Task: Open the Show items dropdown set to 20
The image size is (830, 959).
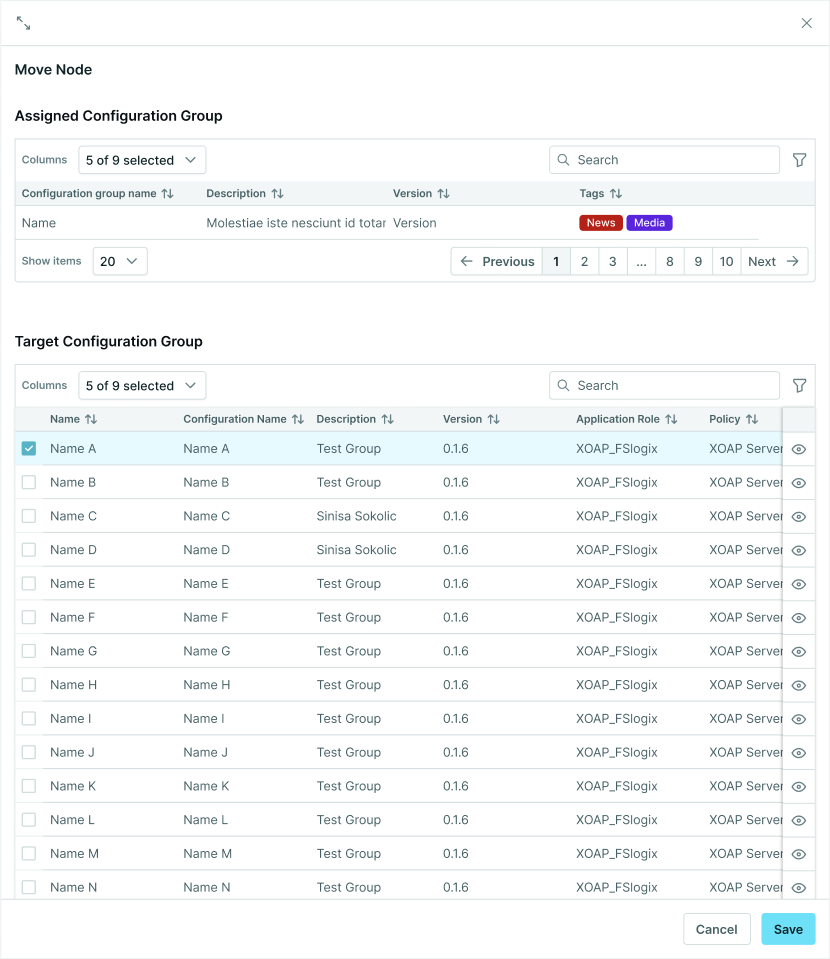Action: tap(119, 261)
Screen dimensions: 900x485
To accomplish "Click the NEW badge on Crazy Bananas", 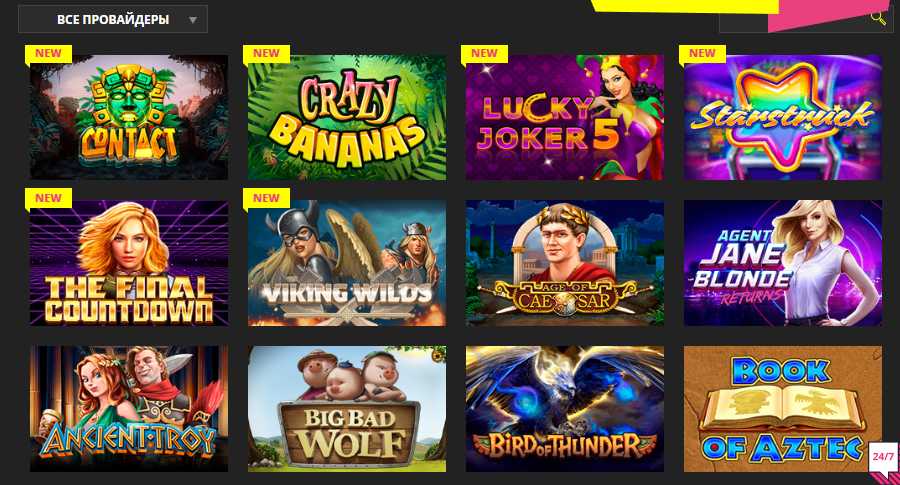I will [x=266, y=53].
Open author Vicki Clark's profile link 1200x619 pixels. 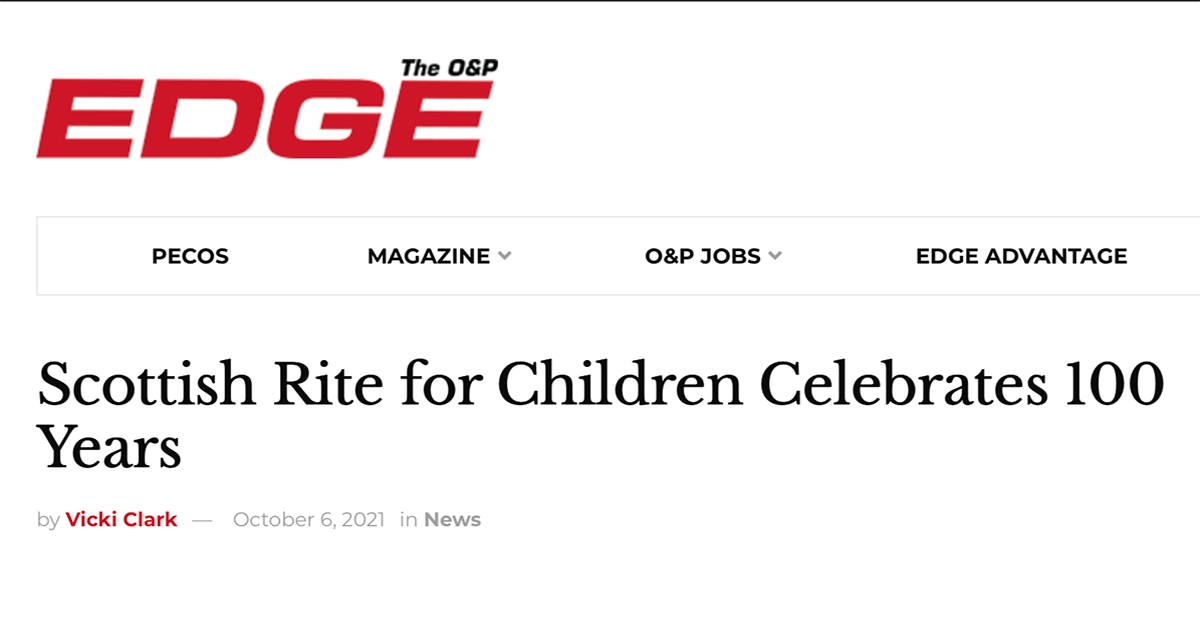[x=121, y=520]
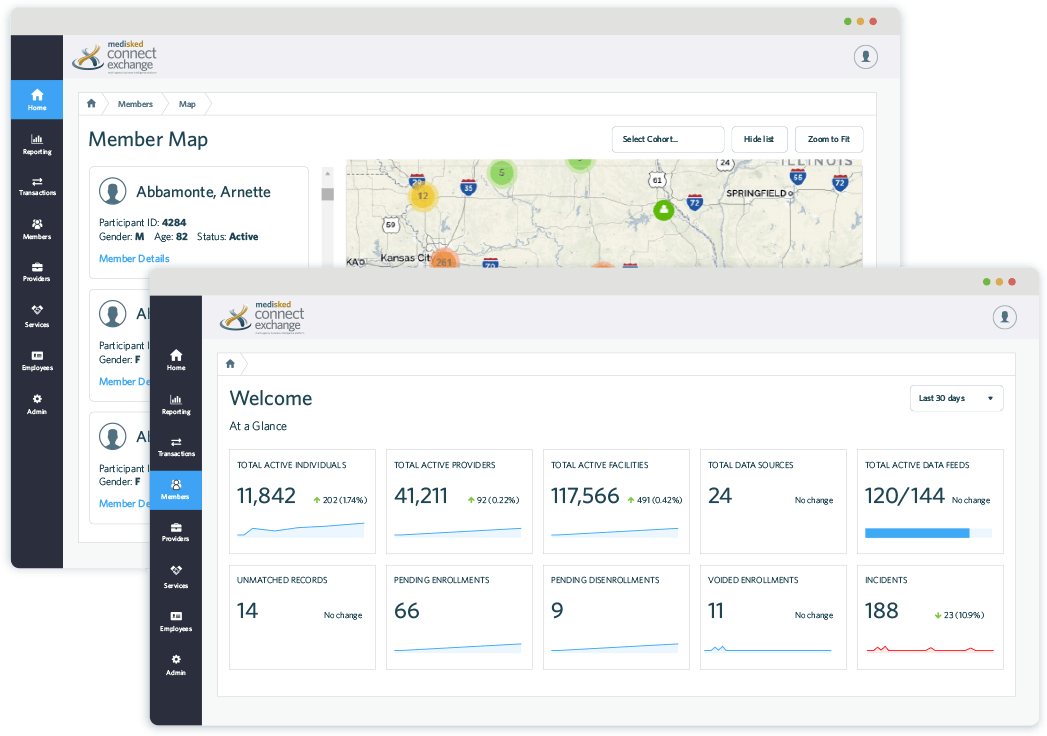Click the yellow cluster marker labeled 12
The height and width of the screenshot is (736, 1047).
pos(423,196)
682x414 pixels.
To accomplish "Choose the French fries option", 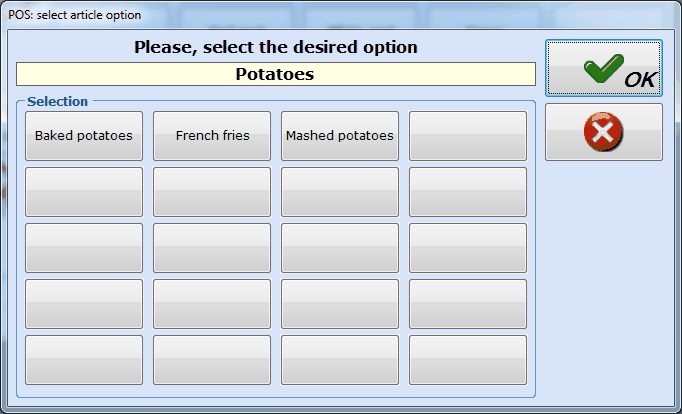I will 212,136.
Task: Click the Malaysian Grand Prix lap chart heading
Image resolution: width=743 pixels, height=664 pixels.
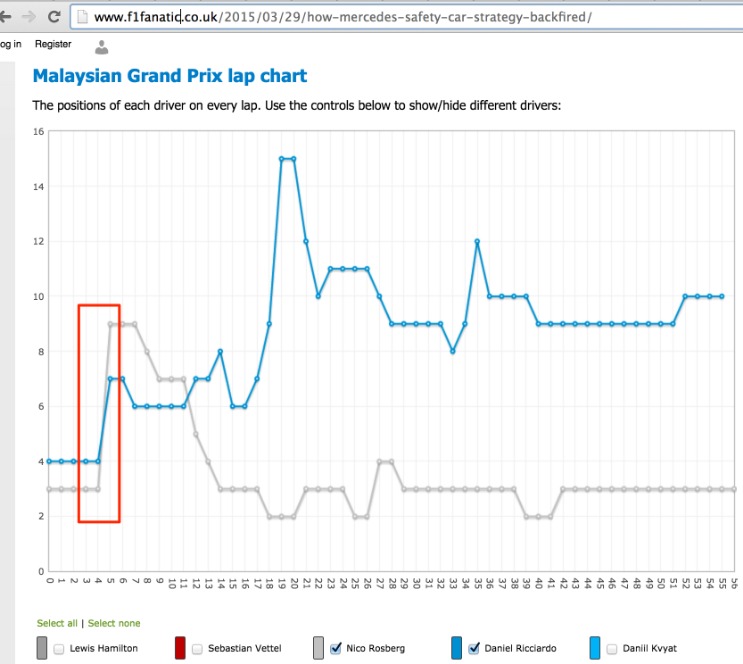Action: pos(170,76)
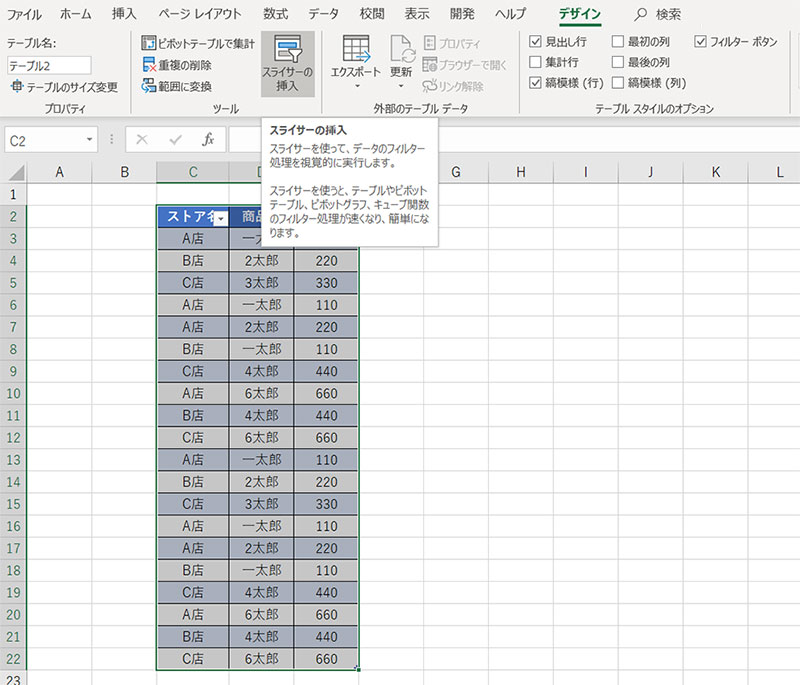Screen dimensions: 800x685
Task: Click the 検索 search box
Action: pyautogui.click(x=671, y=14)
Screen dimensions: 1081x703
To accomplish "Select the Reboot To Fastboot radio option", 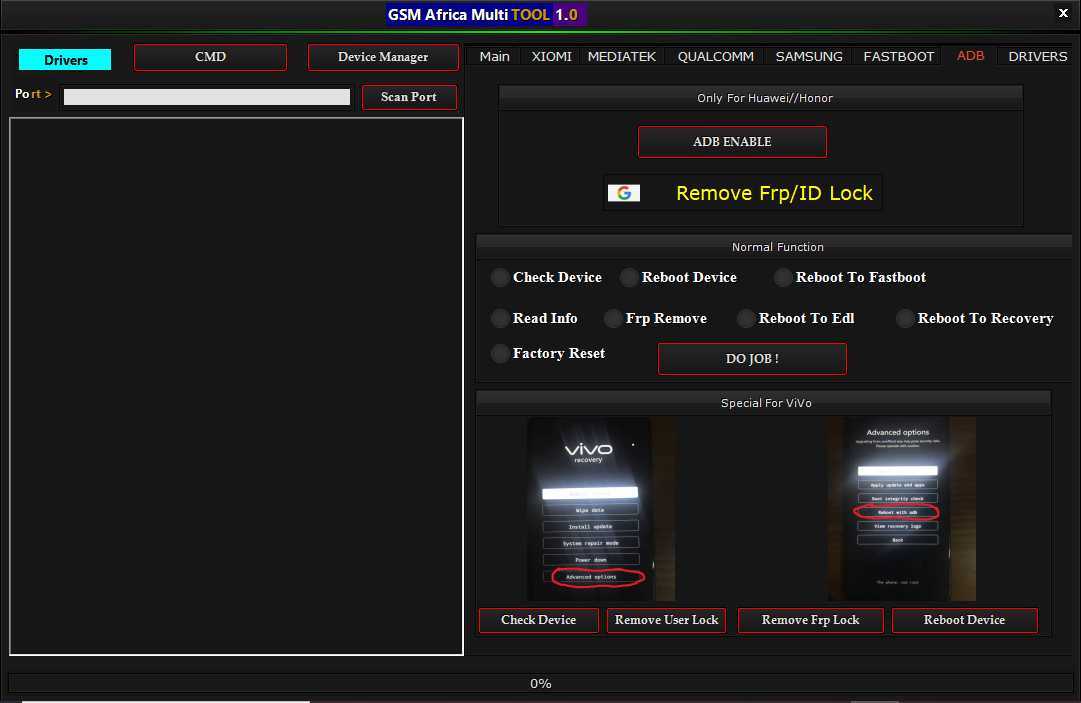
-.-.-
Using the records above, copy exactly and only the lines from the line with "Screen dimensions: 1081x703" through the end, both included; leave every picture out.

Screen dimensions: 1081x703
To accomplish "Select the Reboot To Fastboot radio option", 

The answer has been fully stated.